Integration Services, the 2005 replacement of good old Data Transformation services, has so many control flow and data flow possibilities, that you often have more than one way to do a particular task. One of those things is inserting a bunch of data from a CSV file into sql server. I started some experiments on this, and the first results (please wait for more detailed results before we can draw reliable conclusions) show that Bulk Insert is not the fastest way to bulk insert data!
The setup: I have one file of 272 Mb (1 million records) of random data: 5 columns varchar(49), and 5 columns of integer data. I insert these in an empty table in SQL Server 2005 developer edition. There are no indexes nor constraints on this table. I try this insert in a number of ways:
- With the bulk insert control flow task
- With a data flow with a flat file source and
- an OleDb destination (default settings)
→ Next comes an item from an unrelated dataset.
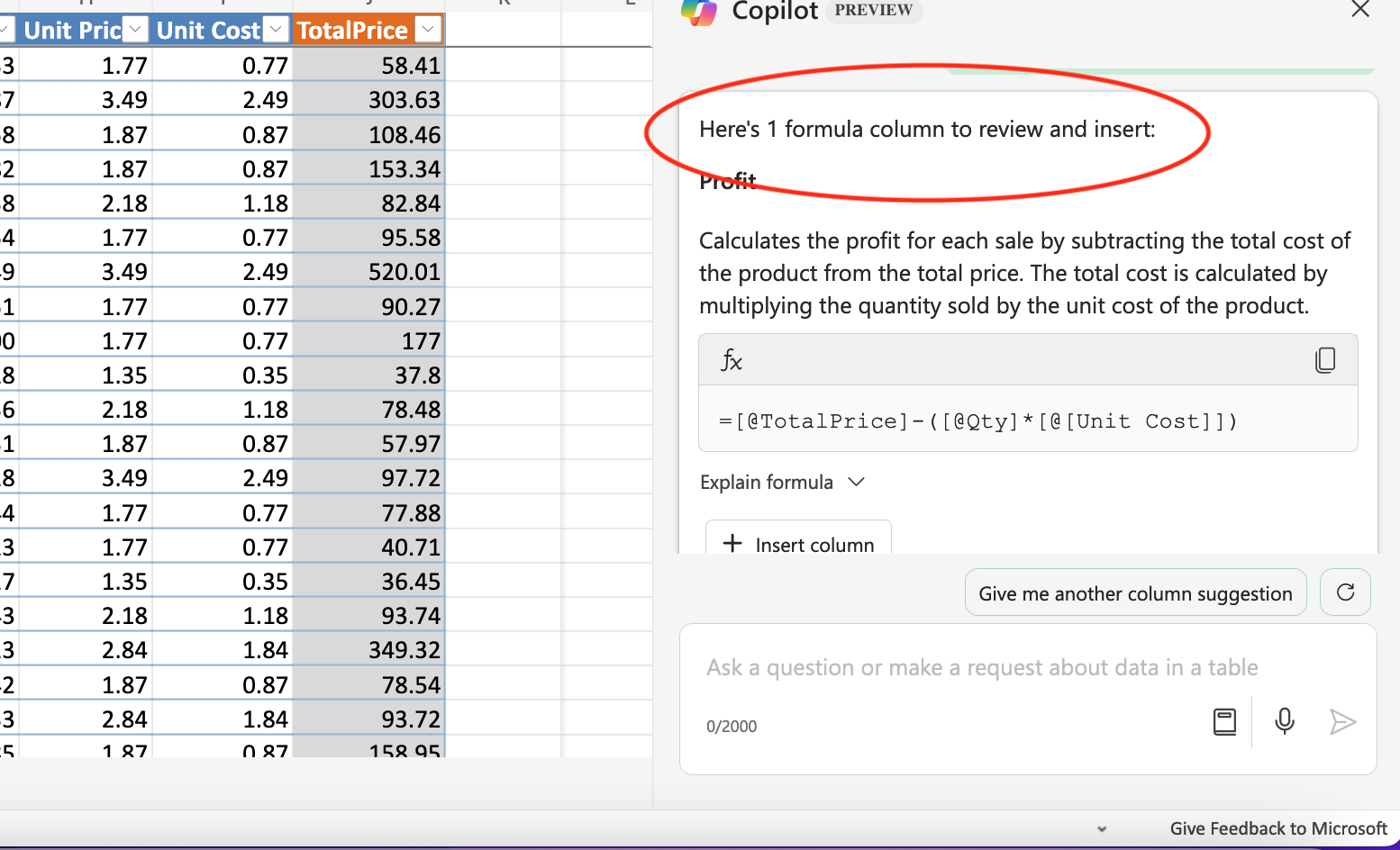The width and height of the screenshot is (1400, 850).
Task: Open Give Feedback to Microsoft link
Action: (x=1277, y=828)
- an OleDb destination using the fast load option
- a SQL Server destination
All experiments where run 3 times, all on the same machine (the IS package is run at the same machine where SQL Server is running, which is a Pentium 4, 3 GHz, 2 Gb ram, 1 processor machine (heavy desktop)). Below, I show you the average execution time for each of these approaches:
- Bulk insert : 49 seconds
- OleDb destination: 460 seconds
- OleDb destination fast load: 39 seconds
- SQL server destination: 24 seconds
It's obvious that the OleDb destination is slower than the bulk insert, but I have to admit I was surprised to see both the fast load OleDb and the SQL Server destination to be faster (and for the SQL destination it is even about 2 times faster!) than the bulk insert. I'm going to run some more tests against this to see why this unexpected behaviour pops up.
Nico